In this respect, then, our fathers did their part; our friends of the present generation are doing theirs, and doing it well. But thus far the relative position of England and the United States has been such that our proportional contribution to the common literature was naturally a small one. England, by her great superiority in wealth and population, was, of course, the head-quarters of science and learning. All this is rapidly changing. You are already touching the point when your wealth and population will equal those of England. The superior rapidity of your progress will, at no distant period, give you the ascendency. It will then belong to your position to take the lead in arts and letters, as in policy, and to give the tone to the literature of the language. Let it be your care and study not to show yourselves unequal to this

high calling, to vindicate the honor of the New World in this generous and friendly competition with the Old. You will perhaps be told that literary pursuits will disqualify you for the active business of life. Heed not the idle assertion. Reject it as a mere imagination, inconsistent with principle, unsupported by experience. Point out, to those who make it, the illustrious characters who have reaped in every age the highest honors of studious and active exertion. Show them Demosthenes, forging by the light of the midnight lamp those thunderbolts of eloquence which "Shook the arsenal and fulmined over Greece,

To Macedon and Artaxerxes' throne."

Ask them if Cicero would have been hailed with rapture as the father of his country, if he had not been its pride and pattern in philosophy and letters. Inquire whether Cæsar, or Frederick, or Bonaparte, or Wellington, or Washington, fought the worse because they knew how to write their own commentaries. Remind them of Franklin, tearing at the same time the lightning from heaven and the sceptre from the hands of the oppressor. Do they say to you that study will lead you to skepticism? Recall to their memory the venerable names of Bacon, Milton, Newton, and Locke. Would they persuade you that devotion to learning will withdraw your steps from the paths of pleasure? Tell them they are mistaken. Tell them that the only true pleasures are those which result from the diligent exercise of all the faculties of body, and mind, and heart, in pursuit of noble ends by noble means. Repeat to them the ancient apologue of the youthful Hercules, in the pride of strength and beauty, giving up his generous soul to the worship of virtue. Tell them your choice is also made. Tell them, with the illustrious Roman orator, you would rather be in the wrong with Plato than in the right with Epicurus. Tell them that a mother in Sparta would have rather seen her son brought home from battle a corpse upon his shield, than dishonored by its loss. Tell them that your mother is America, your battle the warfare of life, your shield the breastplate of religion.
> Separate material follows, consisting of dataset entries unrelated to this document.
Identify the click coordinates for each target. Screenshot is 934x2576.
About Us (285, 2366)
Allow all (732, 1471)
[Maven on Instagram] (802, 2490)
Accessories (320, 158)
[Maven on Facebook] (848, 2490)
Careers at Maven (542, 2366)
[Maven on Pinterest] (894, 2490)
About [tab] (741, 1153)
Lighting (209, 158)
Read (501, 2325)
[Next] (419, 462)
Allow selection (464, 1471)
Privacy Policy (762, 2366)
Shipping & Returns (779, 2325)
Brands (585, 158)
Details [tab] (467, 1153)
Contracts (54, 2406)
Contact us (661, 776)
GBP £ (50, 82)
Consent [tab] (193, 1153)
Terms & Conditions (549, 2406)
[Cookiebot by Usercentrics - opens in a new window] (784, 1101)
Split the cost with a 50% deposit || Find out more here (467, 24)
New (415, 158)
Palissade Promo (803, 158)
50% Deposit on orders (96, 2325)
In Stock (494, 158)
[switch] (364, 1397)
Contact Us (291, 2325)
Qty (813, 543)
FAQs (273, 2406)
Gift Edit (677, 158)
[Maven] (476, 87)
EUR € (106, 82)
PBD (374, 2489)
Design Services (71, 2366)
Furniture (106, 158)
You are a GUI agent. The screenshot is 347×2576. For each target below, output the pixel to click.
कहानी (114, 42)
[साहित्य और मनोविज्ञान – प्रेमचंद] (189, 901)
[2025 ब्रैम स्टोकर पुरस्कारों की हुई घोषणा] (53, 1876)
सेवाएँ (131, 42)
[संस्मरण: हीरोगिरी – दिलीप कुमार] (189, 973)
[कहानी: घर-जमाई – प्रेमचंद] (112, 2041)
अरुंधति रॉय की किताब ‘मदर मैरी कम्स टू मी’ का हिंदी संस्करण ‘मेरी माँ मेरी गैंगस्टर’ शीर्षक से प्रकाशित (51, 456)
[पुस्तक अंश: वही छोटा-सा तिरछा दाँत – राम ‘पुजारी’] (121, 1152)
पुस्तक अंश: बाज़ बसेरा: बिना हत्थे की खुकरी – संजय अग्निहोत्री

Though Mr. Everett is most known by his vigorous and classic prose, yet he published a volume of original and translated Poems, in 1845, which are a credit to our literature. From these I select the following spirited lines:

THE YOUNG AMERICAN.

Scion of a mighty stock! Hands of iron,-hearts of oak,— Follow with unflinching tread Where the noble fathers led.

Craft and subtle treachery, Gallant youth! are not for thee; Follow thou in word and deeds Where the God within thee leads.